Sunday, February 3, 2013

Dead on Arrival

 

I had a website from 1998-2002 called Sky-High Picture Show. It was a film review site but with a focus on movies from the '60s, '70s and '80s. In fact, its tagline was, "An in-depth, mostly accurate guide to drive-in movies from the '60s, '70s and '80s."

I did it because I love movies, especially those that aren't necessarily well known or mainstream. I also did it because I thought of myself as a sort of expert, which I'm really not. It was born of obsession and arrogance and when I shut out it's lights, I was relieved.

I found the remnants of Sky-High Picture Show on the Internet Wayback Machine and was thrilled and depressed at the same time. Some of the reviews were okay, fairly well written and observant. Most were not. Most floundered or were simply incorrect.

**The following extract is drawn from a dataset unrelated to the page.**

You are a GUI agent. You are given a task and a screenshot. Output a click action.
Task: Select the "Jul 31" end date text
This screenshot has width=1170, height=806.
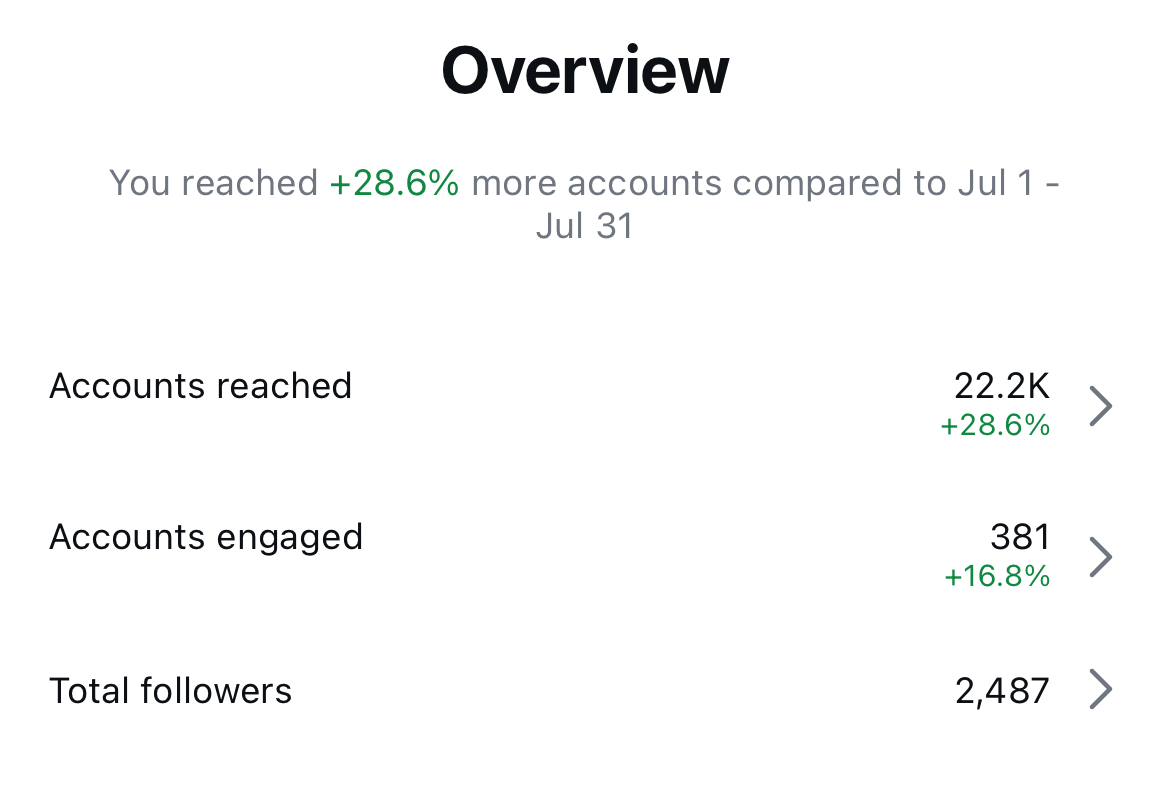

My thinking, back when I conceived the site, was to be one of those snarky reviewers in the vein of the Medved Brothers' hilarious Golden Turkey Award books that came out in the early 1980s. But that thinking was short-lived as my attempts in that style came off as arrogant and just plain wrong.

I felt stupid writing like that so I decided to write what I truly felt rather than from some sort of false persona. I wrote over 150 reviews, mostly long (750-1,000 words) but some shorter and then attempted to write essays about various thematic issues, subtexts, etc.

Looking back, I realize I was fairly misguided and struggled to find a voice I was happy with, which is a battle every time I sit down to write anything.

I haven't updated this blog since March of 2012 because of this internal struggle. At work, when I have to write something as simple as a press release, I fill with anxiety. I sweat it. I spend much of the time before writing looking at other pieces of writing to find a jumping point. I look at my own writing from the past to see what I can crib to get started. I procrastinate until there's no time left. Then I write it, edit it, send it off, re-read it, find errors, get depressed, then forget it.

I love writing and hate writing in equal measures. Sometimes I consider it the most noble of arts and other times I think its all bullshit. I wonder at the massive output of some authors, how they can stand doing it at all but I get why they do it.

The fantasy is spending your day writing and making money doing it. What fun!

No, its probably not the healthiest way to attempt to make a living. Its an internal struggle, it messes with your head, bends your mind, keeps you sharp and dulls your inner worth. Isolation.

Imagine that life. You might as well be D.O.A.